As many as 23 Asiatic lions had died in Sarasiya Vidi in Dalkhaniya range of Gir (east) forest division in Amreli district between September 12 and September 29. Laboratory tests had confirmed that at least 17 of them died due to CDV.
After the death toll climbed to 13 by September 24, the forest department had rescued the remaining 13 lions from Sarasiya Vidi, a 25 square kilometre forest patch near Sarasiya village in Dalkhaniya range, and shifted them to Jasadhar Rescue Centre in Gir (east) forest division. But 10 of them died by September 29, taking the number of deaths to 23 in about three weeks. As the carnivores continued to die mysteriously even in the Jasadhar Rescue Centre, forest department sensed something unusual and rescued 33 lions from nearby forest areas like Semardi and Paniya range between September 26 and September 27 as a precautionary measure and put them under observation. The 31 lions rescued from Semardi were shifted to Jamwala Rescue Centre in Gir (west) forest division and two captured from Paniya were shifted to Animal Rescue Centre in Babarkot in Amreli social forestry division.
These 36 Asiatic lions have been in captivity in the three rescue centres for around six weeks now and are likely to continue to be there for the foreseeable future.
Chief conservator of forests (CCF) of Junagadh wildlife circle Dushyant Vasavada said that the animals under observation have been given two doses of the CDV and are seemingly healthy, they would continue to remain under observation. “As per the protocol, after giving the first dose of the vaccine, two booster doses have to be given for better efficacy of the vaccine. The first booster dose of the vaccine can be given three weeks after the first dose. The second booster dose has to be given three weeks after the first booster dose. The animals were given the first dose of vaccine on October 6 and 7. Subsequently, the first booster dose was given. But they are still under observation. Veterinarians will decide if and when to give the second booster,” Vasavada told The Indian Express.
Those associated with the monitoring said they are dealing with a never-seen-before situation. “We are treading an uncharted territory.
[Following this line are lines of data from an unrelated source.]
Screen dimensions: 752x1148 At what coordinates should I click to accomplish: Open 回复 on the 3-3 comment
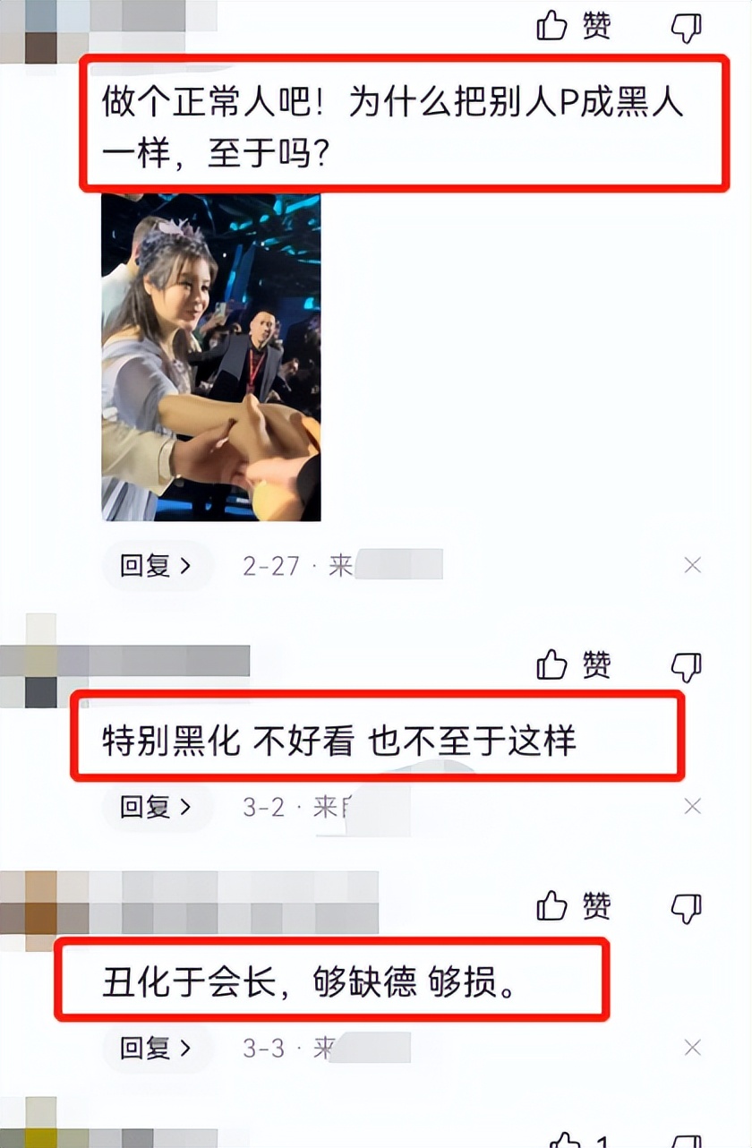[x=157, y=1047]
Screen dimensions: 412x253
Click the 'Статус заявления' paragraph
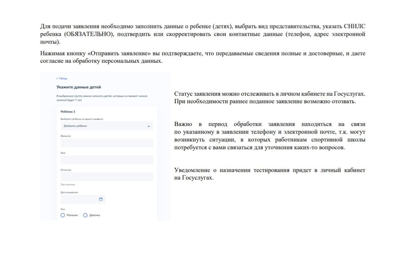(x=269, y=97)

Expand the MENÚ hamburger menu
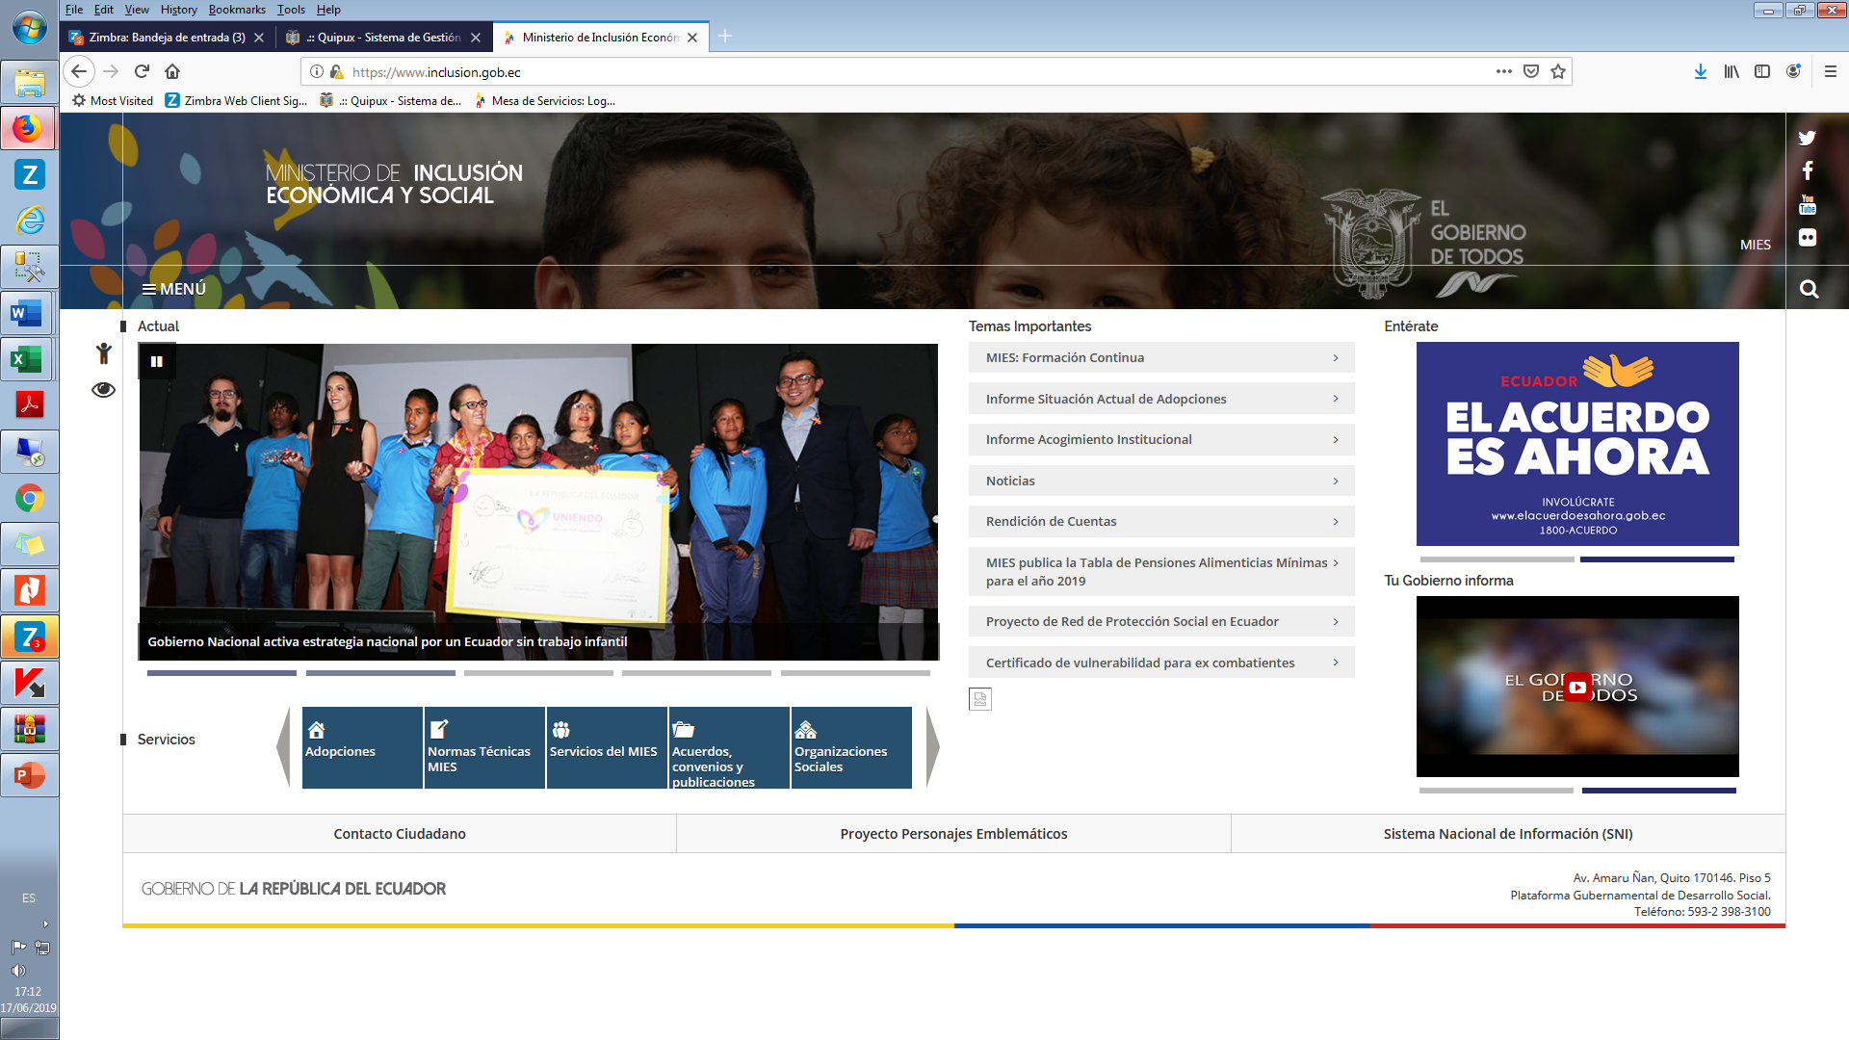click(174, 289)
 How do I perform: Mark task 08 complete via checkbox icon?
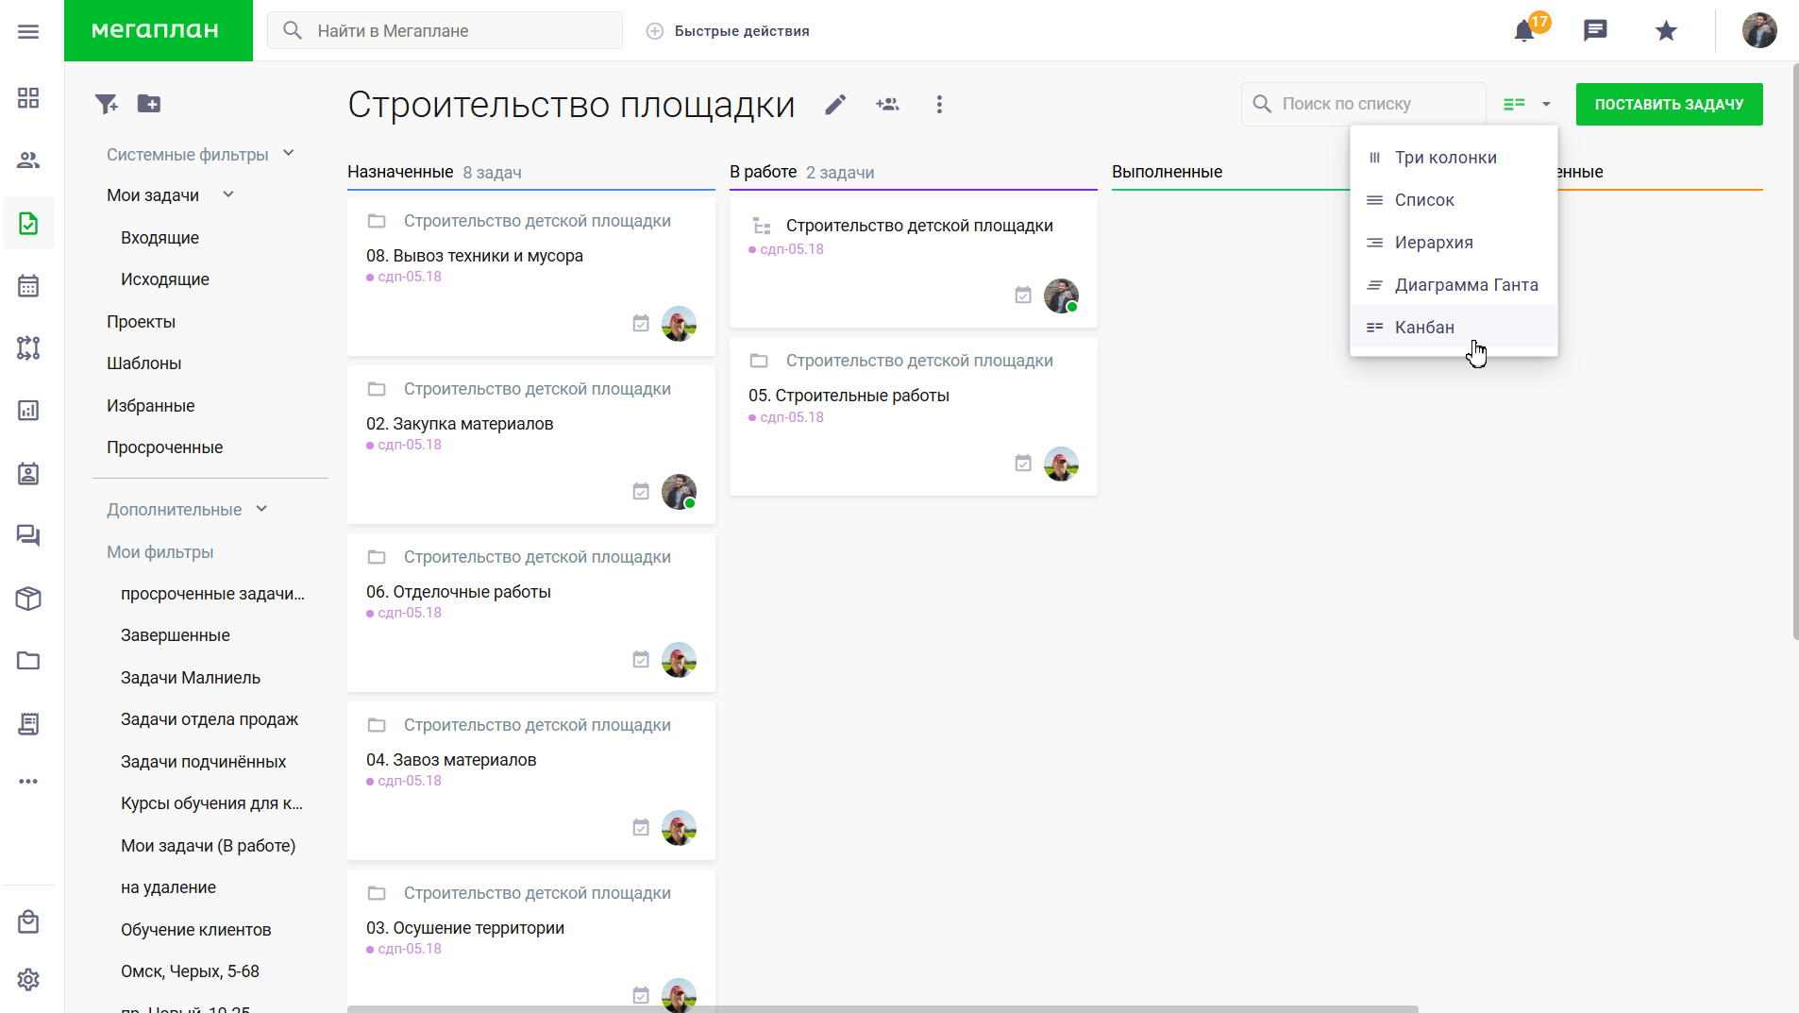click(x=641, y=324)
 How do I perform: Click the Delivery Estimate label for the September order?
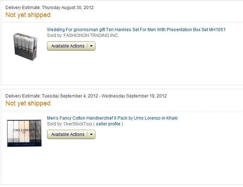(23, 96)
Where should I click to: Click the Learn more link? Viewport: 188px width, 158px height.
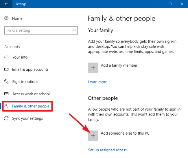point(97,82)
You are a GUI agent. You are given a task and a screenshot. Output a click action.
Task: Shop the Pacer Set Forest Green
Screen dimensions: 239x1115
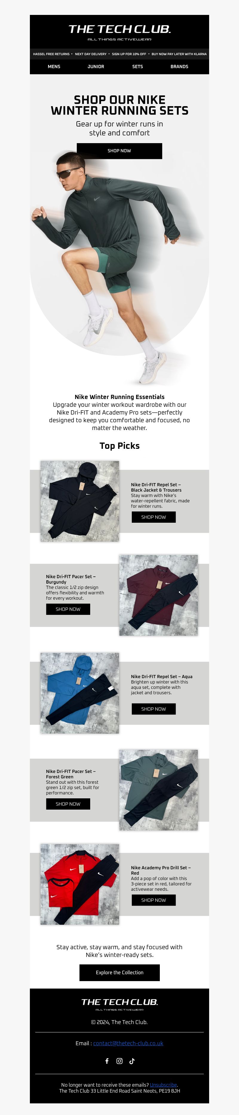pos(68,804)
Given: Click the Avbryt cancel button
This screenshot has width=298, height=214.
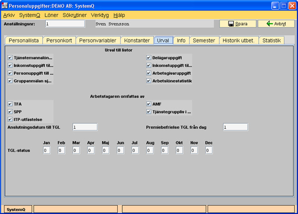Looking at the screenshot, I should coord(276,24).
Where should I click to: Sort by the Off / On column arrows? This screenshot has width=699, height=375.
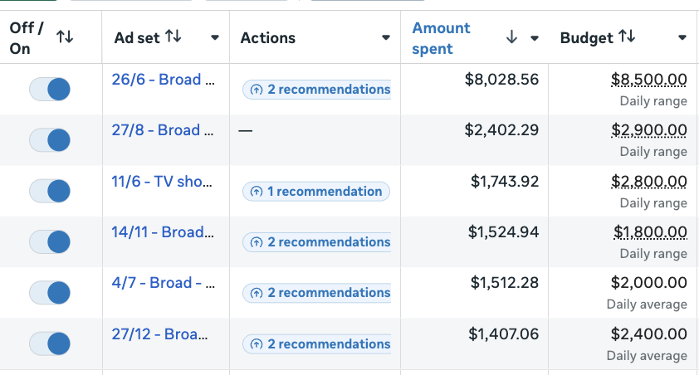point(64,37)
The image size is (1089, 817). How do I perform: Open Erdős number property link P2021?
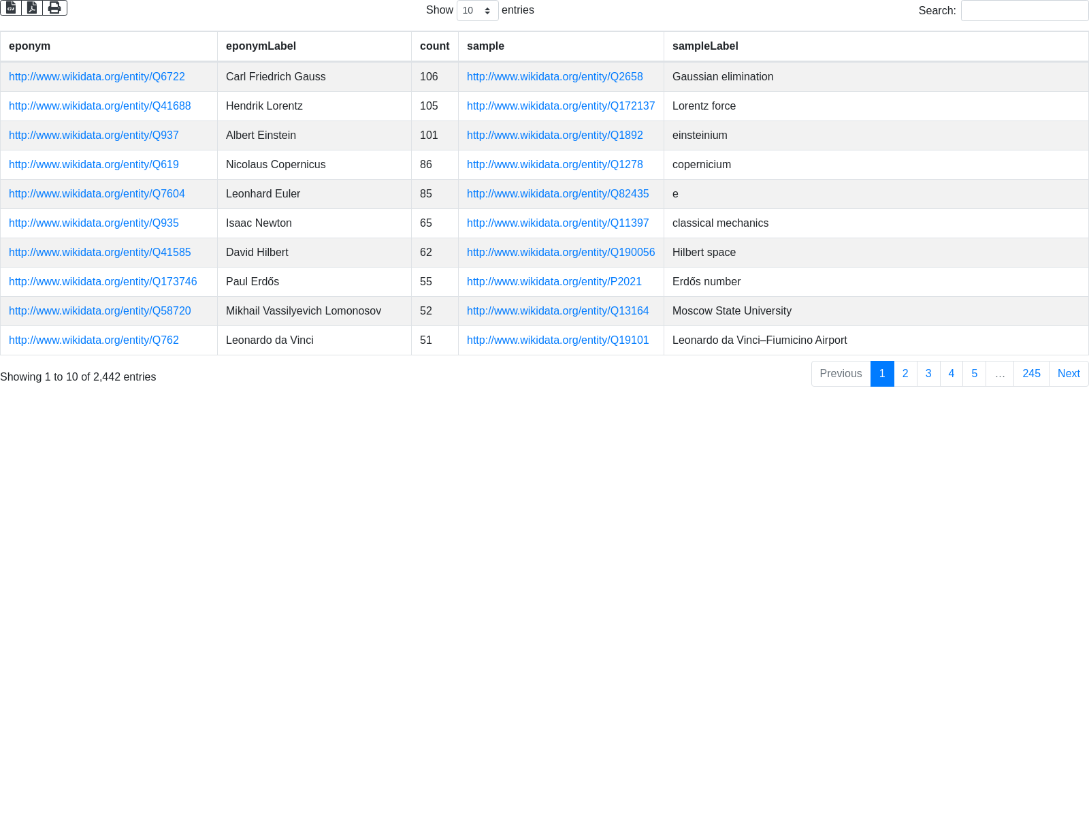pos(554,282)
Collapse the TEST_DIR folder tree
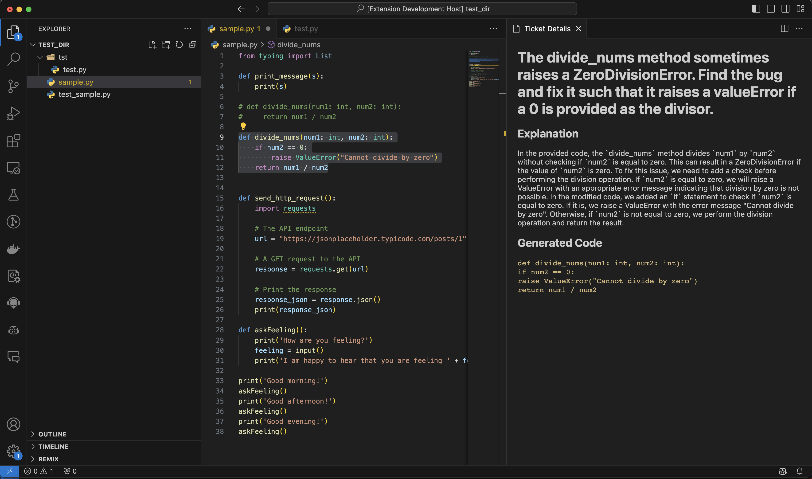Screen dimensions: 812x479 coord(33,45)
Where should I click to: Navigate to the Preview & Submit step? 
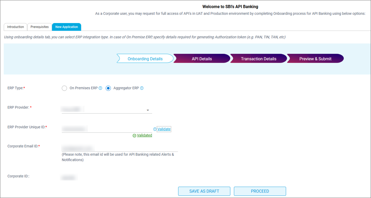(315, 59)
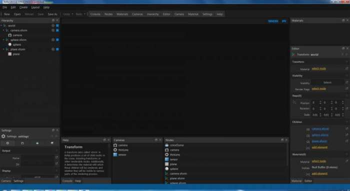Click the camera xform link under Children
Image resolution: width=350 pixels, height=191 pixels.
[321, 129]
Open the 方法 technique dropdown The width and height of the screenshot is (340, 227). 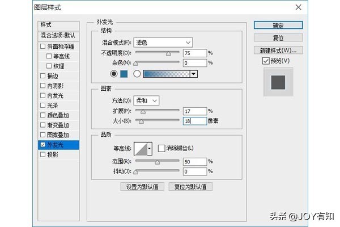pos(147,100)
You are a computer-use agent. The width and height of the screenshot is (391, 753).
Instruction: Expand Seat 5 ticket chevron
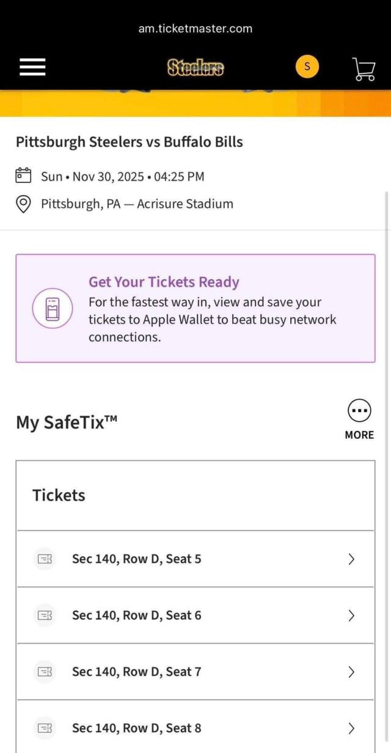click(351, 559)
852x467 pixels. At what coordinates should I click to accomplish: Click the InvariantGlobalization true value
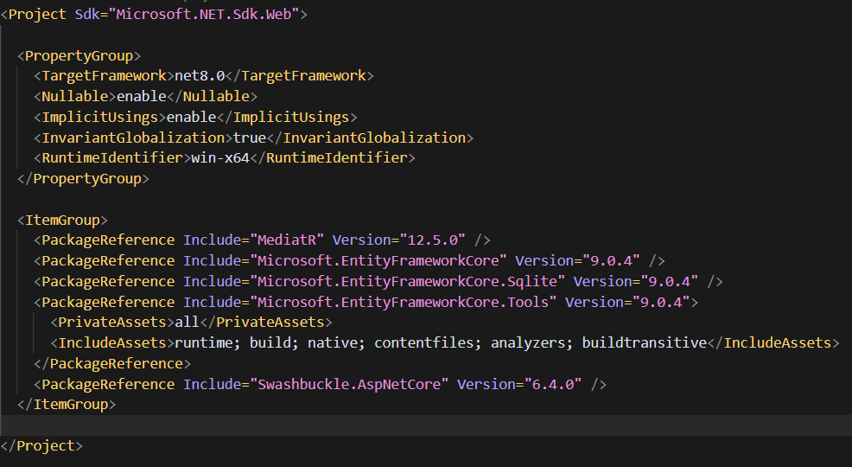point(250,138)
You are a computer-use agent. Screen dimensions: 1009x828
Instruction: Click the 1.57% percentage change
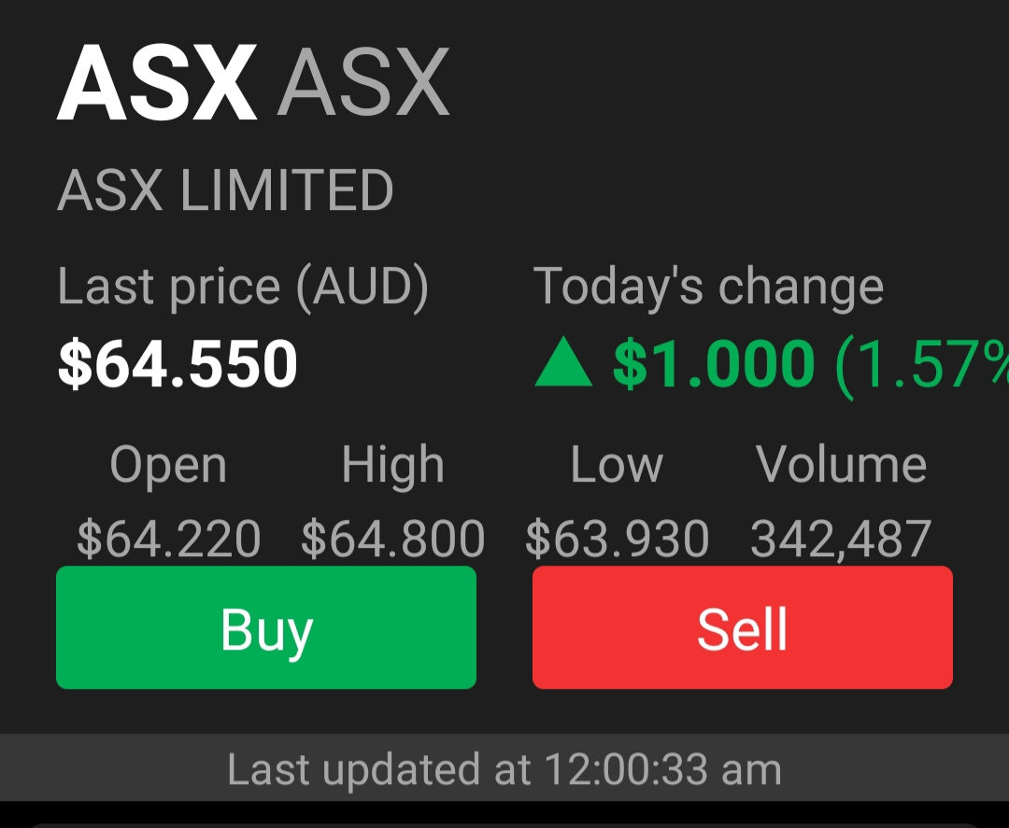(x=920, y=364)
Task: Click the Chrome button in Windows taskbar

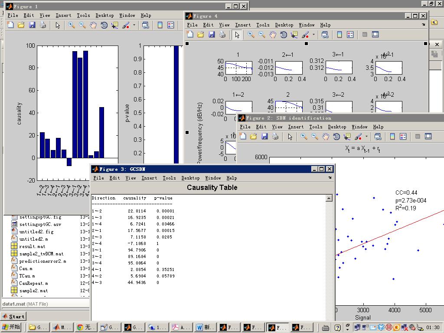Action: [x=85, y=328]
Gir forest and its management have never had to deal with such an outbreak of disease. Vaccinating wild animals is not common. Plus, we have to be absolutely sure about fitness of the rescued animals before releasing them back into the wild. It is possible that treatment may cleanse the virus. It is also possible that virus may be suppressed temporarily but continue to remain present in an animal and that animal may become a carrier of the virus. Presently, we are conducting regular tests of the rescued animals to know their progress,” said an officer.